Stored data
....................

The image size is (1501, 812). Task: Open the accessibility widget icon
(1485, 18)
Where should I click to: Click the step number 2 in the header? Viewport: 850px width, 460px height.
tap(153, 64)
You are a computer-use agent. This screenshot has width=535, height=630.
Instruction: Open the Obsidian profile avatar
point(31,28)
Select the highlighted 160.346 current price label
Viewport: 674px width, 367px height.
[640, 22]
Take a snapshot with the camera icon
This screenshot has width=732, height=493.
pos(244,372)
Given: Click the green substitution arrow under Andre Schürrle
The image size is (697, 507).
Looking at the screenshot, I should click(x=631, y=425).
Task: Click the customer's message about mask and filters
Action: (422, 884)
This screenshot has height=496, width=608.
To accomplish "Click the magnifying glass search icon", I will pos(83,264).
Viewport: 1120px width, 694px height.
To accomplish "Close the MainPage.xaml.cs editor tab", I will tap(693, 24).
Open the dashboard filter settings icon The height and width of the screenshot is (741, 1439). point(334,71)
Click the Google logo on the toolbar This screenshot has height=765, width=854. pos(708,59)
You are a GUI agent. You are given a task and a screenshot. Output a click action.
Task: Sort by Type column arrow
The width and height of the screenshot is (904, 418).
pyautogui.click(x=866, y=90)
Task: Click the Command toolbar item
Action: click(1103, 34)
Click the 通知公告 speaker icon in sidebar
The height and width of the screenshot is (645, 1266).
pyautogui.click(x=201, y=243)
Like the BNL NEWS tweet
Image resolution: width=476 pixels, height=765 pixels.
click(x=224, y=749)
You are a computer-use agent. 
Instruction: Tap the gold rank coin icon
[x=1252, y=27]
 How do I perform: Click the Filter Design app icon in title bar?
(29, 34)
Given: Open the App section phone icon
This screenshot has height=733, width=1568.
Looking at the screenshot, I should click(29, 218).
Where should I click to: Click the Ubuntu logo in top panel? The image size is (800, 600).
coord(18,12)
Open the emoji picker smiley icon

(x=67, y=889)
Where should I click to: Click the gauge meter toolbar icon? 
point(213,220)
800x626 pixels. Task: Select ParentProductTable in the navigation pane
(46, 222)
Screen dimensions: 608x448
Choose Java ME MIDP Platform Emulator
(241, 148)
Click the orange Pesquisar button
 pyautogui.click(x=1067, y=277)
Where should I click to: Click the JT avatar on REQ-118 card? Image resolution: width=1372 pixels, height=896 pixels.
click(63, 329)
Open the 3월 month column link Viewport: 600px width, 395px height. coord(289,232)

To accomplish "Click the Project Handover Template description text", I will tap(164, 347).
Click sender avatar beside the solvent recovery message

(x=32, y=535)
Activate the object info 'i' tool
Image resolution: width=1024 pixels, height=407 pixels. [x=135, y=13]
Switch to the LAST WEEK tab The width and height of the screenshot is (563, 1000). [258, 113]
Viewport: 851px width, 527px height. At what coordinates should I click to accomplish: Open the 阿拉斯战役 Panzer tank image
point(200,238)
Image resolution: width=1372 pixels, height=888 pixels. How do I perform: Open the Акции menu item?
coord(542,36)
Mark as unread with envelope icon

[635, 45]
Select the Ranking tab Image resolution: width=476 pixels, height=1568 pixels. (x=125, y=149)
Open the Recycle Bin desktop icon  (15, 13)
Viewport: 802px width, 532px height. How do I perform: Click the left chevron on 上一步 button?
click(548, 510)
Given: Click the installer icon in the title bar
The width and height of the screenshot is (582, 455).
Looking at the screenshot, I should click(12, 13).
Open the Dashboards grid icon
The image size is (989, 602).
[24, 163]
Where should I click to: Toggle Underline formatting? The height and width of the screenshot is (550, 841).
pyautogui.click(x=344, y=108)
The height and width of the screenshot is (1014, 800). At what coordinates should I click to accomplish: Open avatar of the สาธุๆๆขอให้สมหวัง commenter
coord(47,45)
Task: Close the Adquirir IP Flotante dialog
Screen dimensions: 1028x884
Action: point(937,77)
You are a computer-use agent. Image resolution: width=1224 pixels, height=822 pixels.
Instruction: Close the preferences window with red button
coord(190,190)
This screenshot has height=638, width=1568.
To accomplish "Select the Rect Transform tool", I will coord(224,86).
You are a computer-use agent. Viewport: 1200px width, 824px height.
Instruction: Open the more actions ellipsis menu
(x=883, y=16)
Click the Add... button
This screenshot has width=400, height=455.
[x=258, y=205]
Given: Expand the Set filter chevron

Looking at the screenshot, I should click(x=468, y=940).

....................

- Work item
Show every line of the records above that contains the word "column".

- Written solution
Task: Sort by Type column arrow
Open the 3월 month column link Viewport: 600px width, 395px height. coord(289,232)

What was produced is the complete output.